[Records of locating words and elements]

====================

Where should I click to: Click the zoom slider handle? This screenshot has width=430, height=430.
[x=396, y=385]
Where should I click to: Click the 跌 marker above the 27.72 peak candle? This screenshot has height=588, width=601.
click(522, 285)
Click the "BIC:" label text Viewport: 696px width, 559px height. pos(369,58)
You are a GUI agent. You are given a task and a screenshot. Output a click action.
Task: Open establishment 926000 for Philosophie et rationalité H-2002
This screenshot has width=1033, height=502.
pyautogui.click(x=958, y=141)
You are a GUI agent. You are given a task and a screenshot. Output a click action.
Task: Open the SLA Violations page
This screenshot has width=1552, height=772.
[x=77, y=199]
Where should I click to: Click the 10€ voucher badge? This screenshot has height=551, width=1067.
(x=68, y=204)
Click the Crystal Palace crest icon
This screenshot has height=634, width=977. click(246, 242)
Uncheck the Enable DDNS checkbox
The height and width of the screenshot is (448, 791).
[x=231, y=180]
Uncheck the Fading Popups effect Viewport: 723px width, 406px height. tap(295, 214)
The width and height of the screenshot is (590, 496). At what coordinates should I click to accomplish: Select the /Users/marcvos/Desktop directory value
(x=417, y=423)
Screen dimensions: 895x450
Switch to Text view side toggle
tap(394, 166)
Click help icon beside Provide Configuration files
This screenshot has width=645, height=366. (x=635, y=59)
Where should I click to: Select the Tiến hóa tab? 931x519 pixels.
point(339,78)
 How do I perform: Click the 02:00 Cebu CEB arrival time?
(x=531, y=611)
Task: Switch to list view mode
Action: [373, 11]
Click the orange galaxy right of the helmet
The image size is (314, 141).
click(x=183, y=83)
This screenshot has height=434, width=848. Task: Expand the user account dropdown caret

====================

### [Set problem]
Extract, unchanged, the stretch of the material from the line containing "How do I perform: Click" through the end of the material.

### [Final result]
 How do I perform: Click the 02:00 Cebu CEB arrival time?
(x=531, y=611)
Task: Switch to list view mode
Action: [373, 11]
Click the orange galaxy right of the helmet
The image size is (314, 141).
click(x=183, y=83)
This screenshot has height=434, width=848. Task: Expand the user account dropdown caret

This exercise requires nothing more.